** SOURCE DOCUMENT **

‘I Don’t Want to Stay Here’: Half a Million Live in Flood Zones, and the Government Is Paying
When a deadly rainstorm unloaded on Houston in 2016, Sharobin White’s apartment complex flooded in up to six feet of water. She sent her toddler and 6-year-old to safety on an air mattress, but her family lost nearly everything, including their car.
When Hurricane Harvey hit the next year, it happened all over again: Families rushed to evacuate, and Ms. White’s car, a used Chevrolet she bought after the last flood, was destroyed.
“It’s not safe,” said Ms. White, now 29. “Everybody gets to panicking when it rains. You can’t live like that.”
But Ms. White and many of her neighbors cannot afford to leave. They are among hundreds of thousands of Americans — from New York to Miami to Phoenix — who live in government-subsidized housing that is at serious risk of flooding, a danger that is becoming increasingly urgent in the era of climate change.
Global warming has been linked to heavier rainfall, making record-breaking flooding more likely. But the Department of Housing and Urban Development, which oversees some of the at-risk properties, does not currently have a universal policy against paying for housing in a designated flood zone.
There may be good reason for that: Much of the nation’s affordable housing stock was built before climate change was well understood, and many properties already sit in flood zones. So the government continues to pay — a strategy that keeps a roof over families’ heads, but potentially leaves them in harm’s way.
Nowhere is that tension more acute than in Houston, where residents of the nation’s fourth-largest city have been pounded by severe storms in recent years — and where HUD is facing a lawsuit brought by Ms. White and a dozen of her neighbors. The residents say they are trapped in a dangerous area because their housing vouchers can be used only at that apartment complex, which sits in a particularly flood-prone area next to a bayou.
Daija Jackson, left, and Sharobin White at Arbor Court. “I don’t want to stay here,” Ms. Jackson said. “Period.”CreditWilliam Chambers for The New York Times
The complex, Arbor Court Apartments, which is run by a private landlord that contracts with HUD, has been in a flood plain since 1985 and under HUD’s oversight since at least 1991, according to the lawsuit, filed in federal court last year.
After the 2016 flood, HUD renewed its contract with the owner, for about $1.6 million a year. Only a year later, Hurricane Harvey wiped out the first floor, leaving many families displaced and others complaining of major problems, including mold.

** SHORT EXERCISE **
Restate the flood-zone article above starting at "Nowhere is that" and ending at "court last year.", putting "legal complaint" wherever "lawsuit" appears.

** RECORDED DATA **
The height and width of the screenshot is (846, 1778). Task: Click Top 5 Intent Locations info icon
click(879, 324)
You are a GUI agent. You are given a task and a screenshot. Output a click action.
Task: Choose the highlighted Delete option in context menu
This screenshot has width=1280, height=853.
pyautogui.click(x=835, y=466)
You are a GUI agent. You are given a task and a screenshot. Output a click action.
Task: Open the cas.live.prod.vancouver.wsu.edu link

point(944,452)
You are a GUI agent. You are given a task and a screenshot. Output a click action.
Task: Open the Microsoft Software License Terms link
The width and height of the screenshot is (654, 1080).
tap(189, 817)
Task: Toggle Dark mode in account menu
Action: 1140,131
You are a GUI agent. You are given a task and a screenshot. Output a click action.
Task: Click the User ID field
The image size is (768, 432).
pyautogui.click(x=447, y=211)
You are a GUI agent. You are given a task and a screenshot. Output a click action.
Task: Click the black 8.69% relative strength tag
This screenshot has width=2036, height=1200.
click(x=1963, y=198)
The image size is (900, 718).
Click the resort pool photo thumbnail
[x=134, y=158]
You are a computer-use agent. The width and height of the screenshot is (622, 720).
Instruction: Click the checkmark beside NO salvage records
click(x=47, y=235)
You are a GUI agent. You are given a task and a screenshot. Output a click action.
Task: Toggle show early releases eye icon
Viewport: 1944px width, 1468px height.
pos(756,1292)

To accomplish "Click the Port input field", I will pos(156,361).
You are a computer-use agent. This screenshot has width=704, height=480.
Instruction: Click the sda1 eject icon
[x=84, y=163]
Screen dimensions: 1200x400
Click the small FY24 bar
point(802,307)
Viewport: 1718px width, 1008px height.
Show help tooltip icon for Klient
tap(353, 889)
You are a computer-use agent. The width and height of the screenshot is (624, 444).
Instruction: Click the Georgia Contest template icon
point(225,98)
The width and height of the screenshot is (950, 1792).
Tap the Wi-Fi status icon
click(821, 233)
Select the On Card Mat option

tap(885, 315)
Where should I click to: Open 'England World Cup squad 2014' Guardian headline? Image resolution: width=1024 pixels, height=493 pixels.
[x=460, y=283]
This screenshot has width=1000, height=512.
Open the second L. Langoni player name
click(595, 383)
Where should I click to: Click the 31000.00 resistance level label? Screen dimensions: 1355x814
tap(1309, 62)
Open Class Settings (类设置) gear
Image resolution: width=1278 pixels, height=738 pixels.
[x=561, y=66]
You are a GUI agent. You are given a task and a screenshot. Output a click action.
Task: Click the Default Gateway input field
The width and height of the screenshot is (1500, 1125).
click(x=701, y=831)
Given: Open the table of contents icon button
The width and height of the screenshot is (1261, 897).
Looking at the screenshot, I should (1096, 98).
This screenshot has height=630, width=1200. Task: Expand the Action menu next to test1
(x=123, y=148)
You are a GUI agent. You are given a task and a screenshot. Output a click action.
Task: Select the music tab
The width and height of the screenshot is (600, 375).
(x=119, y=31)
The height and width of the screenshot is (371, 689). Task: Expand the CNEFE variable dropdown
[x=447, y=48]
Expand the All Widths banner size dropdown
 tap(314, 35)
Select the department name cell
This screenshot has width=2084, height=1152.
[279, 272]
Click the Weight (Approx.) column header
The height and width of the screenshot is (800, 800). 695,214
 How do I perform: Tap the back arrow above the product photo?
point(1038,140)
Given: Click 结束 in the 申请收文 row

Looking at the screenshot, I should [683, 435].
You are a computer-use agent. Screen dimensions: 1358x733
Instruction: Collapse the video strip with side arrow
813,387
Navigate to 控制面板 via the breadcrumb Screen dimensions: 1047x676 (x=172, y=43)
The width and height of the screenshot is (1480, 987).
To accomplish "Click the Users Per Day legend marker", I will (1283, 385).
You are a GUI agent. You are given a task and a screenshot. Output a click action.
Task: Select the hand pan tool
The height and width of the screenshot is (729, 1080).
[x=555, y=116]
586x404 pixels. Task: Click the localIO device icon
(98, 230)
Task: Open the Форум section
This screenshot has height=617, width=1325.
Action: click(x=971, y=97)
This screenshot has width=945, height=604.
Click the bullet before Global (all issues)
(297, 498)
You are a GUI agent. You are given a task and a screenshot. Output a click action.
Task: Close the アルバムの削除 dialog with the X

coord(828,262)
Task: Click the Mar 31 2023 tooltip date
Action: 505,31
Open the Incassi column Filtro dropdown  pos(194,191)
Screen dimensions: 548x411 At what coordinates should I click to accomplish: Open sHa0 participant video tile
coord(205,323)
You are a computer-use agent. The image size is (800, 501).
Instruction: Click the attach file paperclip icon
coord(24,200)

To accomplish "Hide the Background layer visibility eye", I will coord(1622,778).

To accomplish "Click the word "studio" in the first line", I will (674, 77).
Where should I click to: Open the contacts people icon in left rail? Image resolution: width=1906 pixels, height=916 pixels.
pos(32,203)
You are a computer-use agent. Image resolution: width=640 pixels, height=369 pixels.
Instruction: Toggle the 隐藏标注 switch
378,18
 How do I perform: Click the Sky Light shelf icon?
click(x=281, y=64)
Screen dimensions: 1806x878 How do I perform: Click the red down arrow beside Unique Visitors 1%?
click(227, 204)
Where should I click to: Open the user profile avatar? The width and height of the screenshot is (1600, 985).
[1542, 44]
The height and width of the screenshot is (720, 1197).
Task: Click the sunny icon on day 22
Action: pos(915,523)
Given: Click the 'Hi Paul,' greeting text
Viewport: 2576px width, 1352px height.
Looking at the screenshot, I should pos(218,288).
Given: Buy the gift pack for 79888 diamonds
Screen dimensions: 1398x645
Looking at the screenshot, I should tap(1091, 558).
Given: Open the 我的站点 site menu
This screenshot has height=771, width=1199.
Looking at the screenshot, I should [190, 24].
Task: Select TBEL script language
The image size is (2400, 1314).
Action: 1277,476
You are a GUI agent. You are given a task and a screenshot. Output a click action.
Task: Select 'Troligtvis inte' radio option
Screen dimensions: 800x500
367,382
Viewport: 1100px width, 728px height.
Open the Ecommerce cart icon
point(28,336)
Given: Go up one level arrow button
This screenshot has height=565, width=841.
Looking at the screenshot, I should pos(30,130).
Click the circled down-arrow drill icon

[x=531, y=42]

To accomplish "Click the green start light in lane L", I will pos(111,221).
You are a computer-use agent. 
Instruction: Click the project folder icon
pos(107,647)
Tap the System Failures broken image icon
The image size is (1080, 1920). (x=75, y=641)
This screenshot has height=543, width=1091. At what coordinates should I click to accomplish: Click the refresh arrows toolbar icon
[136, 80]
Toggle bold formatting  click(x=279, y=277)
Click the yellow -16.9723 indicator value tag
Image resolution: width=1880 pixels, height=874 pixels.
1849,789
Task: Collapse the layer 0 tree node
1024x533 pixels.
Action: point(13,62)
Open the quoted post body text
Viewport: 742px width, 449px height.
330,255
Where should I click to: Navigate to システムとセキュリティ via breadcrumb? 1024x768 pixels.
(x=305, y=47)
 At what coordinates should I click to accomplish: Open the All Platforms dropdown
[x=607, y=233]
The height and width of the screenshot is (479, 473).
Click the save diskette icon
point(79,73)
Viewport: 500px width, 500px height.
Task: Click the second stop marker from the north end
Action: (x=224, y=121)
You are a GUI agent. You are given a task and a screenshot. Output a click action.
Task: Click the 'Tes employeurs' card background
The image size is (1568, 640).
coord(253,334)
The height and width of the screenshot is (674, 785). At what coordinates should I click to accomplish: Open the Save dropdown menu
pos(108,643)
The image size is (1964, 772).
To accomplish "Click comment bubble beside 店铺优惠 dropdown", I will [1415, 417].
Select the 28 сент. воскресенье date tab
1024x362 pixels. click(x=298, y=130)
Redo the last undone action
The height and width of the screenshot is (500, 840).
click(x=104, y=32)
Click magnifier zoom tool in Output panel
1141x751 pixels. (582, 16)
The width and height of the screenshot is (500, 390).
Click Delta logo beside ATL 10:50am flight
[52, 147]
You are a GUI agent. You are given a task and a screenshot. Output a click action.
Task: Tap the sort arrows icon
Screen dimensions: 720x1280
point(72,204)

** FINAL RESULT **
Nowhere is that tension more acute than in Houston, where residents of the nation’s fourth-largest city have been pounded by severe storms in recent years — and where HUD is facing a legal complaint brought by Ms. White and a dozen of her neighbors. The residents say they are trapped in a dangerous area because their housing vouchers can be used only at that apartment complex, which sits in a particularly flood-prone area next to a bayou.
Daija Jackson, left, and Sharobin White at Arbor Court. “I don’t want to stay here,” Ms. Jackson said. “Period.”CreditWilliam Chambers for The New York Times
The complex, Arbor Court Apartments, which is run by a private landlord that contracts with HUD, has been in a flood plain since 1985 and under HUD’s oversight since at least 1991, according to the legal complaint, filed in federal court last year.